9 Matching Annotations
  1. Dec 2019
    1. “Electricity;”

      Like the air-pump, recent experiments with electricity also fascinate Victor even while he reaches for a non-modern "system" that would be antithetical to empirical scientific reason. See Iwan Morus, Frankenstein's Children: Electricity, Exhibition, and Experiment in Early Nineteenth Century London (Princeton UP, 1998).

    2. I had heard of some discoveries having been made by an English philosopher

      It is unclear who this English philosopher might have been, though it might be a reference to Erasmus Darwin, who Percy Shelley cites in the novel's introduction.

    3. Natural philosophy is the genius that has regulated my fate

      Not called "science" until the mid-nineteenth century, "natural philosophy" was science in the tradition of England's Royal Society (begun 1660), with its emphasis on Baconian induction, careful experiment, and refusal of any older science that could not be proven and demonstrated in a laboratory.

    4. Albertus Magnus

      Albertus Magnus (1193-1280) was also the teacher of St. Thomas Aquinas. He is often praised for his rejection of dogmatic philosophy and his stress on experimentation. Many books, including the Little Book on Alchemy, were falsely attributed to Magnus but likely written by Paracelsus.

    5. Seneca

      identify

    6. would owe their being to me

      Victor appears so engrossed in his creation that he forgets his discoveries are predicated on the previous research of scientists and natural philosophers. He fails to acknowledge that he "stands on the shoulders of giants," to use the phrase from Sir Issac Newton (1642-1726), including his teachers, a shortcoming indicative of pride of ownership.

    7. air-pump

      An essential instrument for scientific experiments on gases, the first entirely successful air-pump was created for Robert Boyle's experiments at the Royal Society in 1661. Victor's enthusiasm for a modern scientific instrument counterbalances his attraction to magic and pre-modern philosophy. For the broader significance of this invention, see Steven Shapin and Simon Schaffer, Leviathan and the Air Pump (Princeton University Press,1985).

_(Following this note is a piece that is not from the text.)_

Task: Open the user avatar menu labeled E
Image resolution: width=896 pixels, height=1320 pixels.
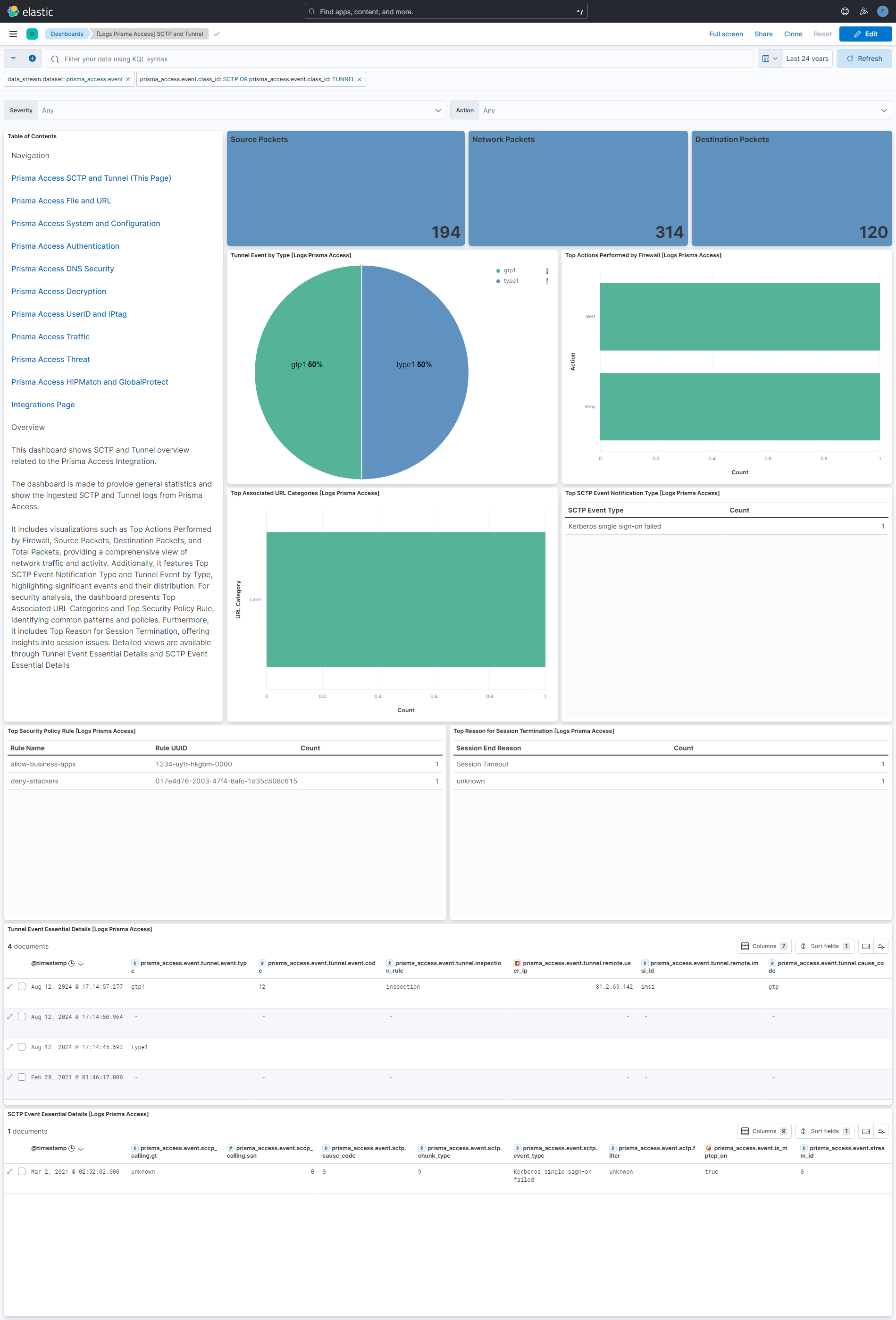Action: (x=882, y=11)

    8. a course of lectures upon natural philosophy

      Far more than printed books, attendance at lectures on natural philosophy instructed thousands of eighteenth-century students of the sciences. Mary Shelley indirectly refers the reader to the vastly popular London lectures on the sciences to which audiences had been flocking since Humphry Davy's inaugural lecture in 1802. Anne Mellor has persuasively argued that Davy was a partial model for the character of Victor in this novel. [Anne Mellor, Mary Shelley: Her Life, Her Fiction, Her Monsters (Routledge, 1989) pp. 91-103)]

    1. Dr. Darwin

      Shelley refers to Erasmus Darwin (1731-1802), the polymath poet, inventor, and scientist who controversially speculated on the materialist idea of life's origins in matter.